====== Dokument
VwGH 94/08/0188

VwGH94/08/01885.9.1995

Der Verwaltungsgerichtshof hat durch den Vorsitzenden Senatspräsident Dr. Liska und die Hofräte Dr. Knell, Dr. Müller, Dr. Novak und Dr. Sulyok als Richter, im Beisein der Schriftführerin Dr. Möslinger-Gehmayr, über die Beschwerde der S in H, vertreten durch Dr. R, Rechtsanwalt, gegen den aufgrund des Beschlusses des Unterausschusses des zuständigen Verwaltungsausschusses ausgefertigten Bescheid des Landesarbeitsamtes Steiermark vom 29. Juni 1994, Zl. IVc 7022 B-Mag. Bo/Fe, betreffend Widerruf und Rückforderung von Karenzurlaubsgeld und Sondernotstandshilfe sowie Einstellung der Sondernotstandshilfe, zu Recht erkannt:

Normen

AlVG 1977 §27 Abs2;
AlVG 1977 §27 Abs4;
AlVG 1977 §36 Abs3 litb;
MeldeG 1972 §2 Abs1 Z2;
MeldeG 1991 §2 Abs2 Z1;
NotstandshilfeV §2 Abs1;
NotstandshilfeV §2 Abs2;
AlVG 1977 §27 Abs2;
AlVG 1977 §27 Abs4;
AlVG 1977 §36 Abs3 litb;
MeldeG 1972 §2 Abs1 Z2;
MeldeG 1991 §2 Abs2 Z1;
NotstandshilfeV §2 Abs1;
NotstandshilfeV §2 Abs2;

 

Spruch:

Der angefochtene Bescheid wird wegen Rechtswidrigkeit infolge Verletzung von Verfahrensvorschriften aufgehoben.

Der Bund (Bundesminister für Arbeit und Soziales) hat der Beschwerdeführerin Aufwendungen in der Höhe von S 11.630,-- binnen zwei Wochen bei sonstiger Exekution zu ersetzen.

Das Kostenmehrbegehren wird abgewiesen.

Begründung

Die Beschwerdeführerin beantragte im Anschluß an die am 27. Mai 1991 erfolgte Geburt ihres unehelichen Sohnes Philipp am 23. Juli 1991 beim Arbeitsamt Graz die Zuerkennung von Karenzurlaubsgeld. Darin führte sie als ordentlichen Wohnsitz "B" an. In einem "Anhang zum Antrag vom 23.7.1991" vom 12. September 1991 gab sie als Kindesvater Sch, wohnhaft in "H" und als Höhe der Alimentationsverpflichtung "S 1.000,--" an. Daraufhin wurde ihr für die Zeit vom 23. Juli 1991 bis 27. Mai 1993 erhöhtes Karenzurlaubsgeld nach § 27 Abs. 2 AlVG gewährt.
============
====== Bereitgestellte Einträge
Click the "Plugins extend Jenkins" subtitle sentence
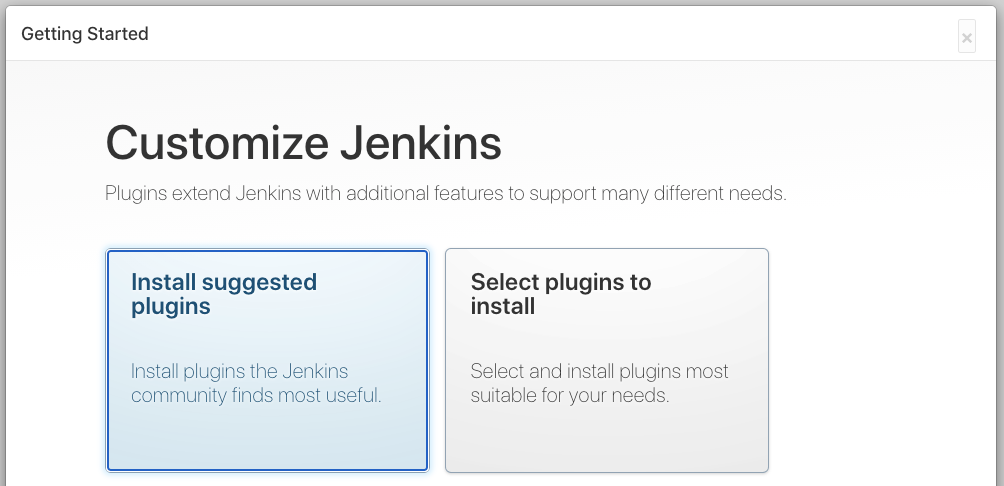The width and height of the screenshot is (1004, 486). 446,193

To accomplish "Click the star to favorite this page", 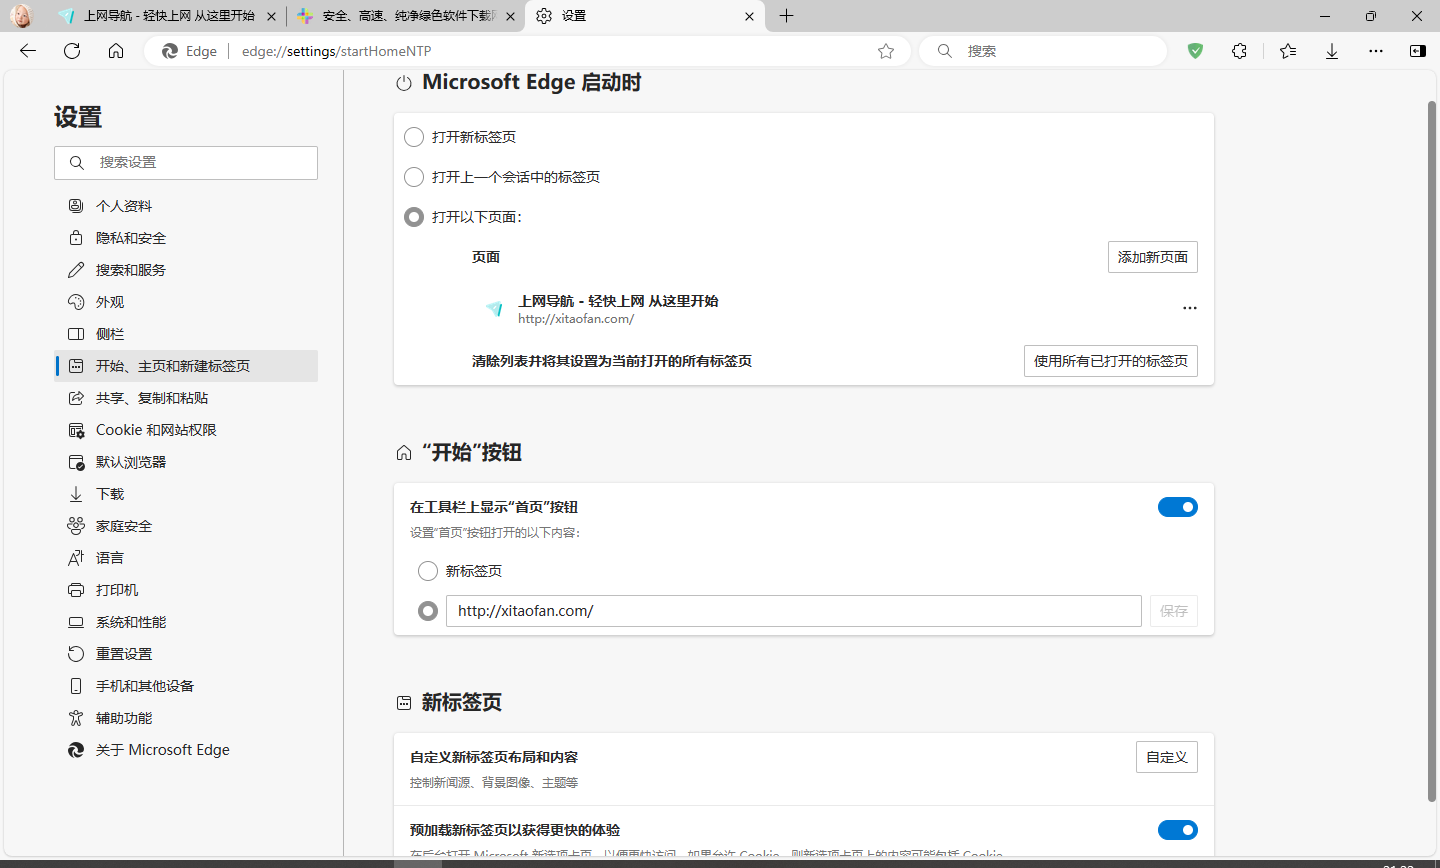I will [885, 50].
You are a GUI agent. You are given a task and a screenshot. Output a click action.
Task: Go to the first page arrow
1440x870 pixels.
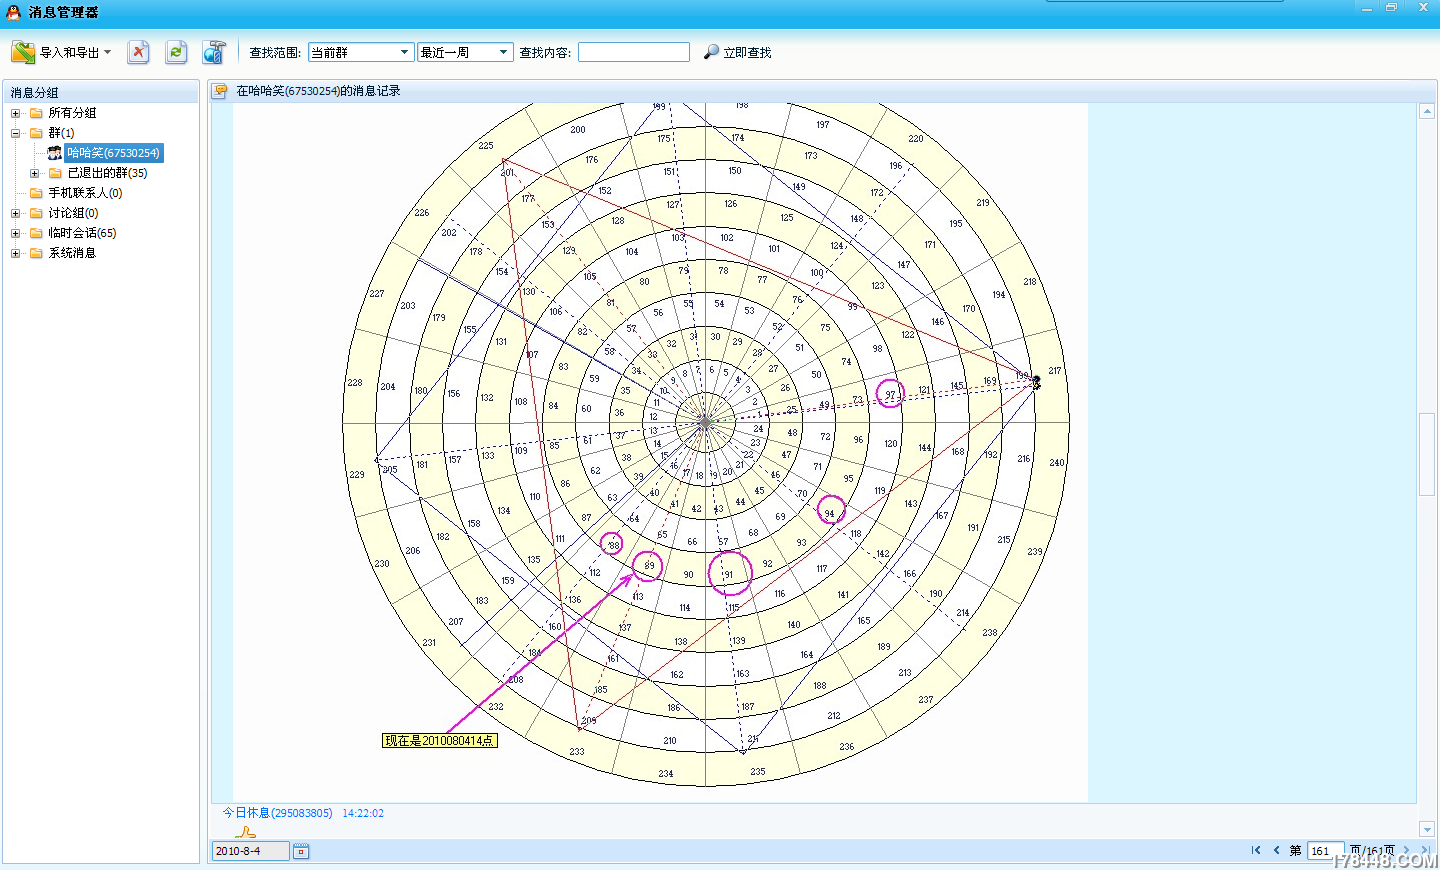[x=1256, y=850]
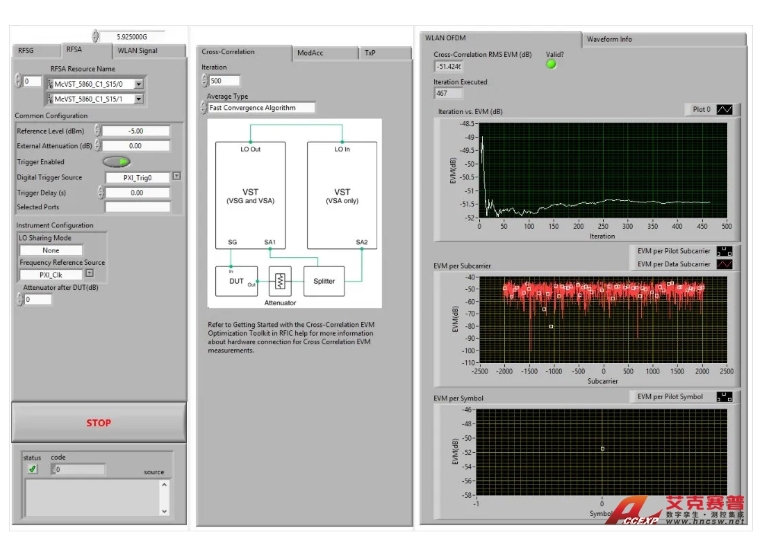
Task: Open second RFSA resource name dropdown
Action: pyautogui.click(x=138, y=99)
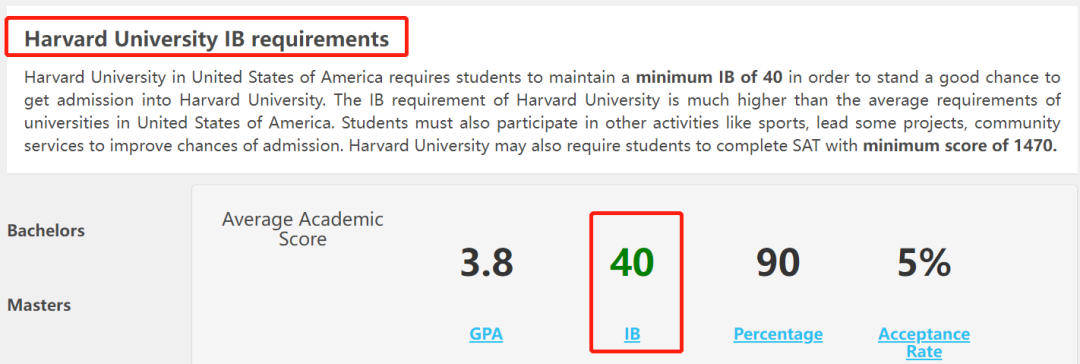Image resolution: width=1080 pixels, height=364 pixels.
Task: Open the IB link under 40
Action: pyautogui.click(x=632, y=334)
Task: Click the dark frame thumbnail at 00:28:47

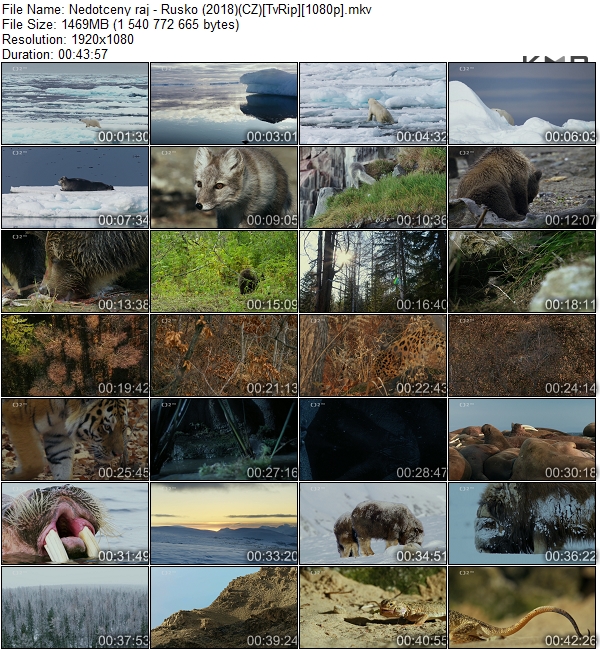Action: 373,440
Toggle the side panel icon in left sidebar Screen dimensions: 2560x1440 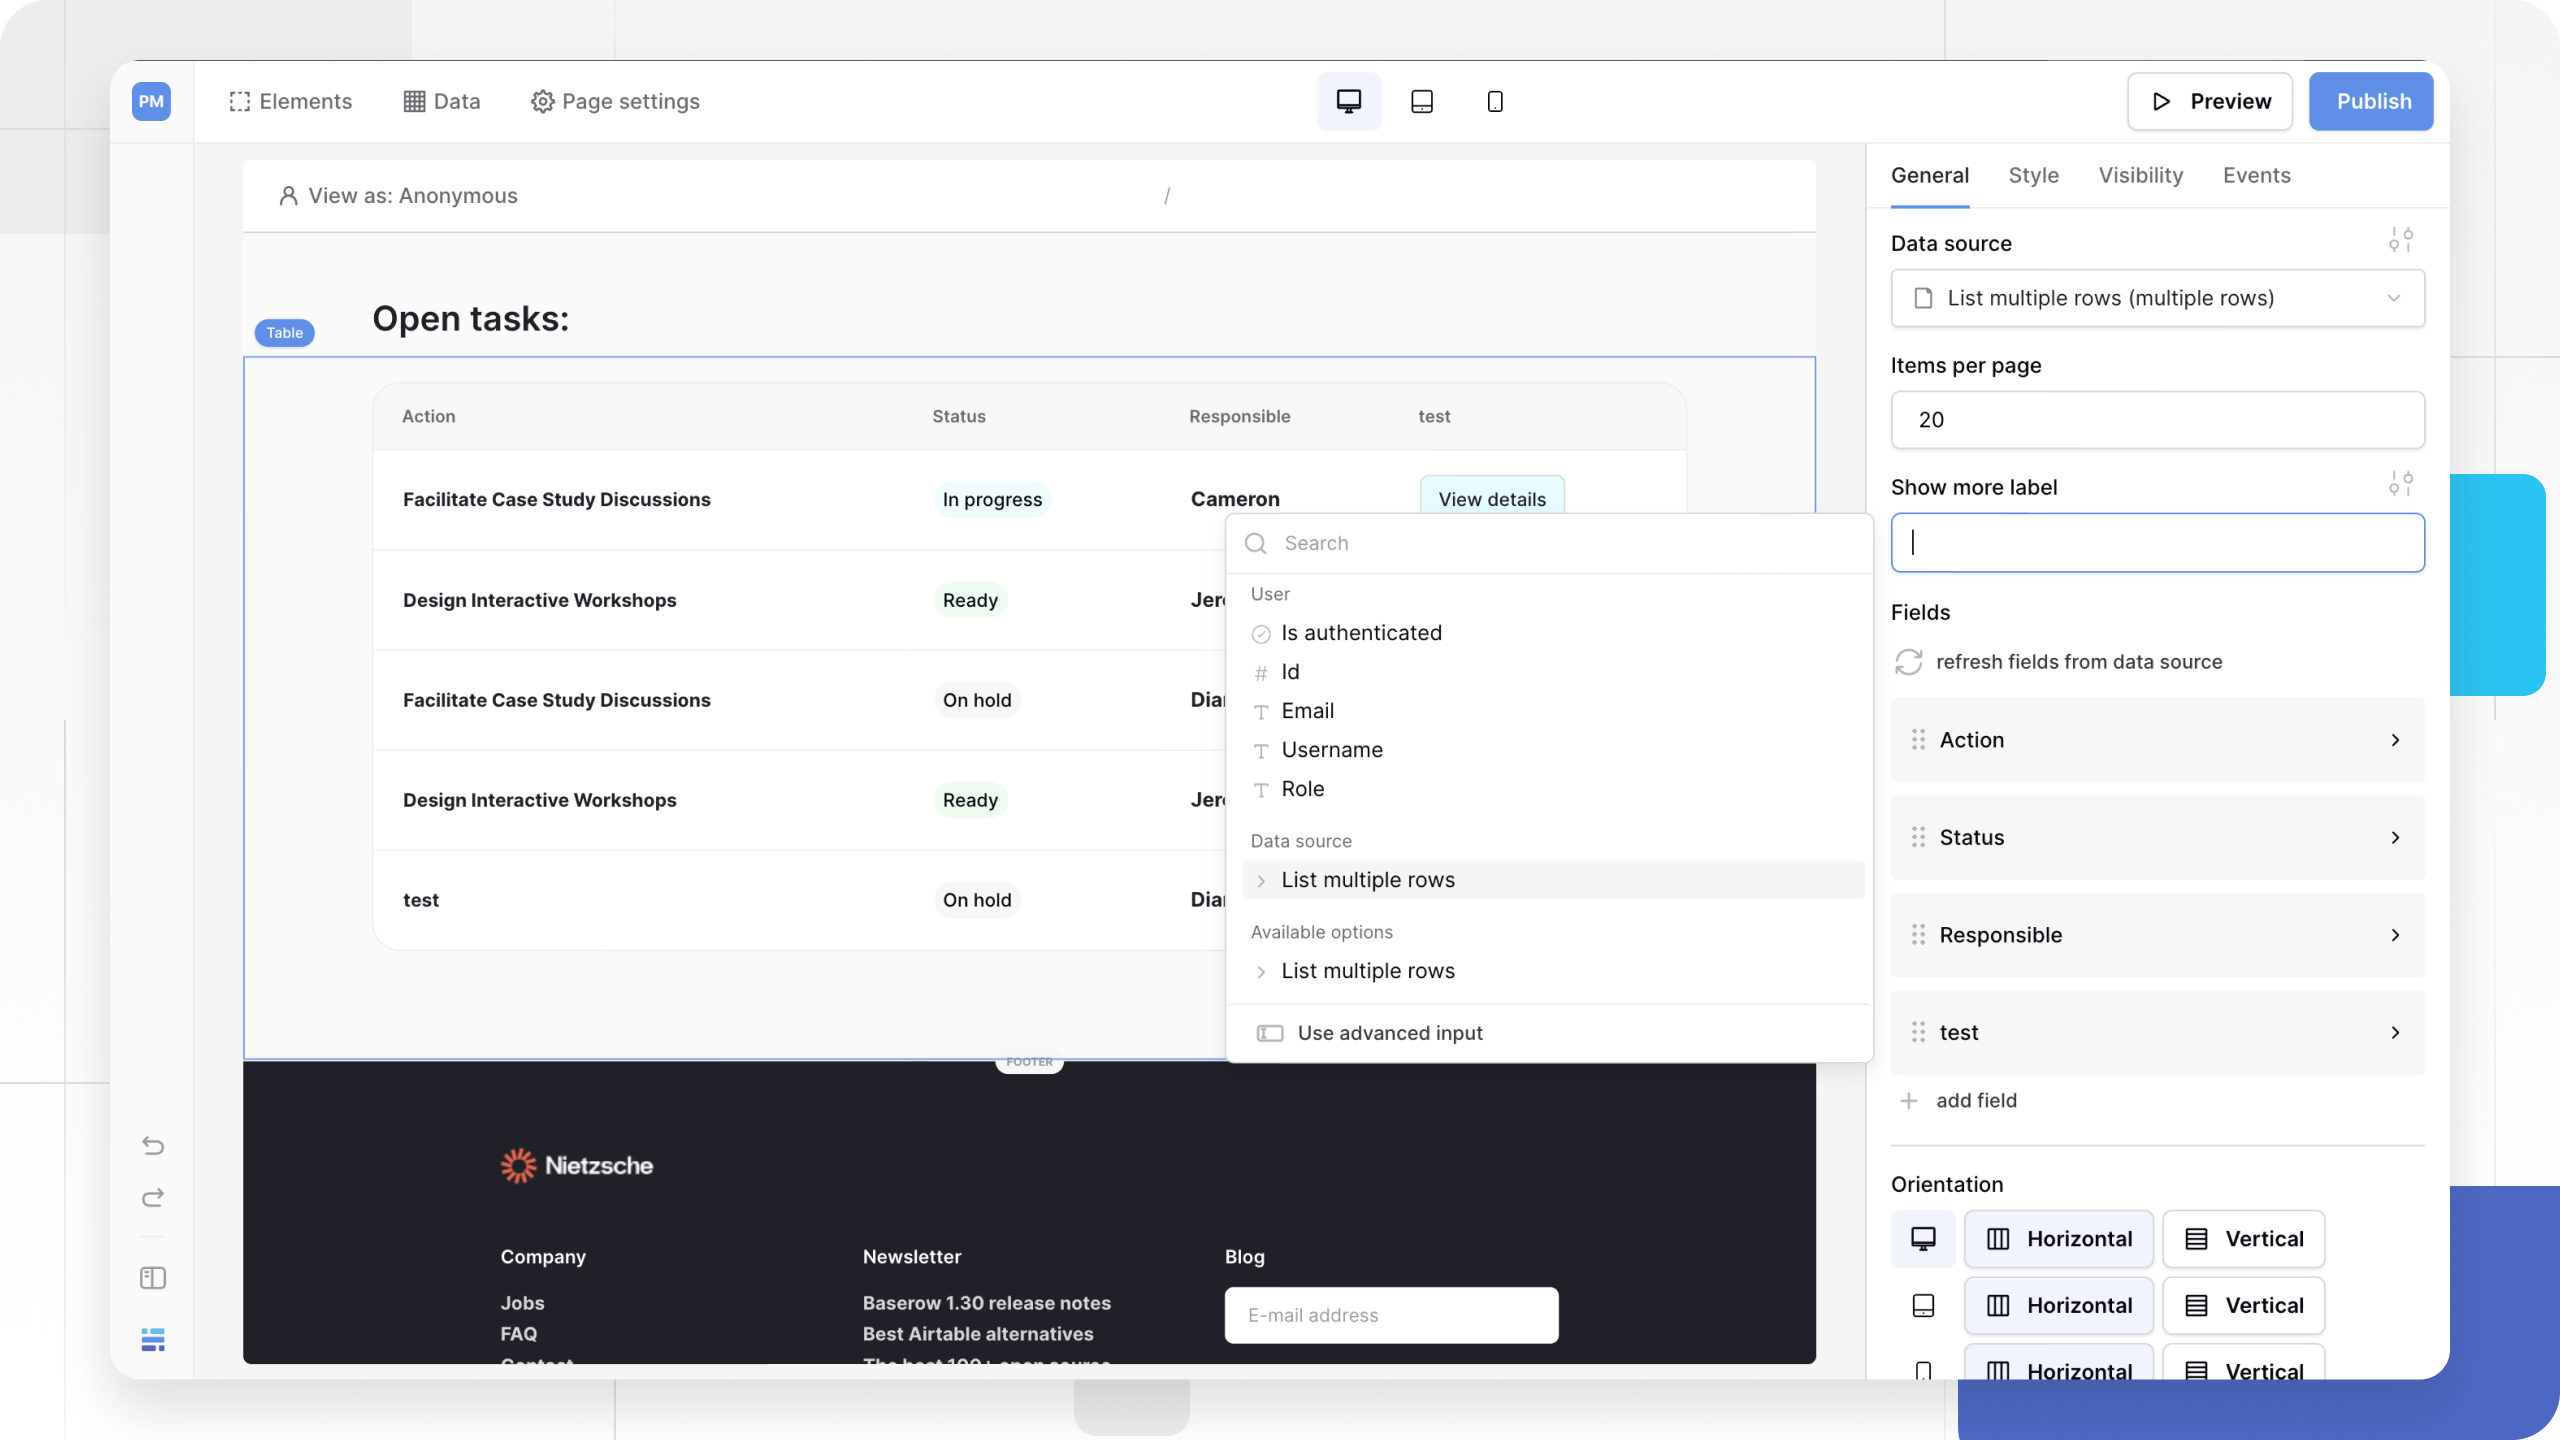[x=152, y=1278]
============
## Die Aufgaben
- a) Gib aus dem Dokument die Stelle wortgetreu wieder, die bei den Worten „Der Bund (Bundesminister“ einsetzt und nach „Kostenmehrbegehren wird abgewiesen.“ aufhört.
- b) Beantworte anhand des Dokuments diese Fragen:
(i) Wer führte den Vorsitz im Senat des Verwaltungsgerichtshofs?
(ii) Welchen Betrag muss der Bund der Beschwerdeführerin an Aufwendungen ersetzen?
(iii) Bei welchem Arbeitsamt stellte die Beschwerdeführerin ihren Antrag auf Karenzurlaubsgeld?
- c) Fasse den Absatz des Dokuments, der mit „Die Beschwerdeführerin beantragte im Anschluß“ beginnt, als Liste zusammen und behalte dabei die wesentlichen Fakten bei.

## Die Antworten
- a)
Der Bund (Bundesminister für Arbeit und Soziales) hat der Beschwerdeführerin Aufwendungen in der Höhe von S 11.630,-- binnen zwei Wochen bei sonstiger Exekution zu ersetzen.

Das Kostenmehrbegehren wird abgewiesen.

- b)
(i) Senatspräsident Dr. Liska
(ii) S 11.630,--
(iii) Beim Arbeitsamt Graz

- c)
- Geburt des unehelichen Sohnes Philipp am 27. Mai 1991
- Antrag auf Karenzurlaubsgeld am 23. Juli 1991 beim Arbeitsamt Graz, ordentlicher Wohnsitz „B“
- Anhang vom 12. September 1991 mit folgenden Angaben: Kindesvater Sch, wohnhaft in „H“, Alimentationsverpflichtung S 1.000,--
- Gewährung von erhöhtem Karenzurlaubsgeld nach § 27 Abs. 2 AlVG für die Zeit vom 23. Juli 1991 bis 27. Mai 1993